» WHAT YOU HAVE TO DO: Below is a listing. Write out exactly its lines between the one holding "Instruction: Zoom into" and the one holding "Click the green earnings marker near May 2024", inclusive.

» EXERCISE DATA:
☆ ☆ ☆ ☆

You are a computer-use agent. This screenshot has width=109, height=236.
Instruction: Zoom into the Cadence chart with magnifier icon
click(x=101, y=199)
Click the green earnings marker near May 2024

☆ ☆ ☆ ☆

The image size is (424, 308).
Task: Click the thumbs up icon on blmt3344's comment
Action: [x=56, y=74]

☆ ☆ ☆ ☆

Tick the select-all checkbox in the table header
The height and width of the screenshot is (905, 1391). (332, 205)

☆ ☆ ☆ ☆

» SOLUTION TO THE EXERCISE:
Instruction: Zoom into the Cadence chart with magnifier icon
click(x=101, y=199)
Click the green earnings marker near May 2024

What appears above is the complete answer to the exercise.